* Exercise directions *
The records follow. Retype them without a single change.

====

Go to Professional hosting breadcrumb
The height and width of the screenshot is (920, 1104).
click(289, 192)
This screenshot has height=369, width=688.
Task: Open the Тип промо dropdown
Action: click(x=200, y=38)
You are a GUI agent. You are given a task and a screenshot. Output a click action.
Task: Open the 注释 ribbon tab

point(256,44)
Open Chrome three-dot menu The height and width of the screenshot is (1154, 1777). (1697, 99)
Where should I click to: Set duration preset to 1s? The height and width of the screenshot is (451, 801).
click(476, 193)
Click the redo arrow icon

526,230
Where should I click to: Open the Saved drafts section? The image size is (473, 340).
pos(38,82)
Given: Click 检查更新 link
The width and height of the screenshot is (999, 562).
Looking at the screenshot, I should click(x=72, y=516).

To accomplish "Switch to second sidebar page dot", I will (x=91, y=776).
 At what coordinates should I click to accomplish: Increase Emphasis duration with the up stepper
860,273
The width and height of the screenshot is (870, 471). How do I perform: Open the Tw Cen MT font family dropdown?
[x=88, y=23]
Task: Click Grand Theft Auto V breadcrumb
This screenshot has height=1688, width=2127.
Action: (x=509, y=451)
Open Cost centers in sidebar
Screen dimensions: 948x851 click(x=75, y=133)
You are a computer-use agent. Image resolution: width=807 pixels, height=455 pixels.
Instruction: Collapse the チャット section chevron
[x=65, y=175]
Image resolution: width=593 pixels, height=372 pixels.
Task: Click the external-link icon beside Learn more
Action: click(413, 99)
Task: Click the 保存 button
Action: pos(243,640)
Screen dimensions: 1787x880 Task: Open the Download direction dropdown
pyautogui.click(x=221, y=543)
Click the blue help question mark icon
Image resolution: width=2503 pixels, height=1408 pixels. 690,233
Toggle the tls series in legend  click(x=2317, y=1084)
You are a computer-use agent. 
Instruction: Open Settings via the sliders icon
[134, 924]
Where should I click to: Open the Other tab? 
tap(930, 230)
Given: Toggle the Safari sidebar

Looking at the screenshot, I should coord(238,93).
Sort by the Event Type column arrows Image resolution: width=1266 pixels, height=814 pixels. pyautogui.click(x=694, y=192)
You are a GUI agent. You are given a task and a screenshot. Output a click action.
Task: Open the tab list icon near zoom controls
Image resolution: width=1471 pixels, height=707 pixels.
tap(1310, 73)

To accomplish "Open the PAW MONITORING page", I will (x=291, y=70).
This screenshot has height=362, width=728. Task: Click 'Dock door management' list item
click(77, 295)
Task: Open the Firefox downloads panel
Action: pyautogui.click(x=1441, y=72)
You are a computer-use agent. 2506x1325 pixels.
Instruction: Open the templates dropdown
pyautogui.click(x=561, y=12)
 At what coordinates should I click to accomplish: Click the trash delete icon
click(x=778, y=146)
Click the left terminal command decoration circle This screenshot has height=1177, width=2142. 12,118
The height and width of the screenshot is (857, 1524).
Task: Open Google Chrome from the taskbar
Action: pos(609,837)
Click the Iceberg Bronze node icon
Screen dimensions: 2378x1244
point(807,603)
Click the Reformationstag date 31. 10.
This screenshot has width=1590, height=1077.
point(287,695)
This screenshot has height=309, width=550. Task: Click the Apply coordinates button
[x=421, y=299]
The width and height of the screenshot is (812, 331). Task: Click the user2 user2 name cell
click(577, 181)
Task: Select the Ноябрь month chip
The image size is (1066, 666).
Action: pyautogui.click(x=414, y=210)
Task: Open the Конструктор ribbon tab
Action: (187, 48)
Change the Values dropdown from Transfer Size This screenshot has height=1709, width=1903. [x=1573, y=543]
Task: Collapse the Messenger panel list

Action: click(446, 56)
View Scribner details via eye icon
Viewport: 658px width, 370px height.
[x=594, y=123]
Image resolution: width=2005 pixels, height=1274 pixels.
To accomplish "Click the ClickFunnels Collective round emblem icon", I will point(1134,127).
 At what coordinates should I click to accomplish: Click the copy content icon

====

* Finished task *
Go to Professional hosting breadcrumb
The height and width of the screenshot is (920, 1104).
click(289, 192)
This screenshot has height=369, width=688.
Task: Open the Тип промо dropdown
Action: click(x=200, y=38)
You are a GUI agent. You are given a task and a screenshot. Output a click action.
Task: Open the 注释 ribbon tab

point(256,44)
Open Chrome three-dot menu The height and width of the screenshot is (1154, 1777). (1697, 99)
Where should I click to: Set duration preset to 1s? The height and width of the screenshot is (451, 801).
click(476, 193)
Click the redo arrow icon

526,230
Where should I click to: Open the Saved drafts section? The image size is (473, 340).
pos(38,82)
Given: Click 检查更新 link
The width and height of the screenshot is (999, 562).
Looking at the screenshot, I should click(x=72, y=516).

To accomplish "Switch to second sidebar page dot", I will (x=91, y=776).
 At what coordinates should I click to accomplish: Increase Emphasis duration with the up stepper
860,273
The width and height of the screenshot is (870, 471). How do I perform: Open the Tw Cen MT font family dropdown?
[x=88, y=23]
Task: Click Grand Theft Auto V breadcrumb
This screenshot has height=1688, width=2127.
Action: (x=509, y=451)
Open Cost centers in sidebar
Screen dimensions: 948x851 click(x=75, y=133)
You are a computer-use agent. Image resolution: width=807 pixels, height=455 pixels.
Instruction: Collapse the チャット section chevron
[x=65, y=175]
Image resolution: width=593 pixels, height=372 pixels.
Task: Click the external-link icon beside Learn more
Action: click(413, 99)
Task: Click the 保存 button
Action: pos(243,640)
Screen dimensions: 1787x880 Task: Open the Download direction dropdown
pyautogui.click(x=221, y=543)
Click the blue help question mark icon
Image resolution: width=2503 pixels, height=1408 pixels. 690,233
Toggle the tls series in legend  click(x=2317, y=1084)
You are a computer-use agent. 
Instruction: Open Settings via the sliders icon
[134, 924]
Where should I click to: Open the Other tab? 
tap(930, 230)
Given: Toggle the Safari sidebar

Looking at the screenshot, I should coord(238,93).
Sort by the Event Type column arrows Image resolution: width=1266 pixels, height=814 pixels. pyautogui.click(x=694, y=192)
You are a GUI agent. You are given a task and a screenshot. Output a click action.
Task: Open the tab list icon near zoom controls
Image resolution: width=1471 pixels, height=707 pixels.
tap(1310, 73)

To accomplish "Open the PAW MONITORING page", I will (x=291, y=70).
This screenshot has height=362, width=728. Task: Click 'Dock door management' list item
click(77, 295)
Task: Open the Firefox downloads panel
Action: pyautogui.click(x=1441, y=72)
You are a computer-use agent. 2506x1325 pixels.
Instruction: Open the templates dropdown
pyautogui.click(x=561, y=12)
 At what coordinates should I click to accomplish: Click the trash delete icon
click(x=778, y=146)
Click the left terminal command decoration circle This screenshot has height=1177, width=2142. 12,118
The height and width of the screenshot is (857, 1524).
Task: Open Google Chrome from the taskbar
Action: pos(609,837)
Click the Iceberg Bronze node icon
Screen dimensions: 2378x1244
point(807,603)
Click the Reformationstag date 31. 10.
This screenshot has width=1590, height=1077.
point(287,695)
This screenshot has height=309, width=550. Task: Click the Apply coordinates button
[x=421, y=299]
The width and height of the screenshot is (812, 331). Task: Click the user2 user2 name cell
click(577, 181)
Task: Select the Ноябрь month chip
The image size is (1066, 666).
Action: pyautogui.click(x=414, y=210)
Task: Open the Конструктор ribbon tab
Action: (187, 48)
Change the Values dropdown from Transfer Size This screenshot has height=1709, width=1903. [x=1573, y=543]
Task: Collapse the Messenger panel list

Action: click(446, 56)
View Scribner details via eye icon
Viewport: 658px width, 370px height.
[x=594, y=123]
Image resolution: width=2005 pixels, height=1274 pixels.
To accomplish "Click the ClickFunnels Collective round emblem icon", I will point(1134,127).
 At what coordinates should I click to accomplish: Click the copy content icon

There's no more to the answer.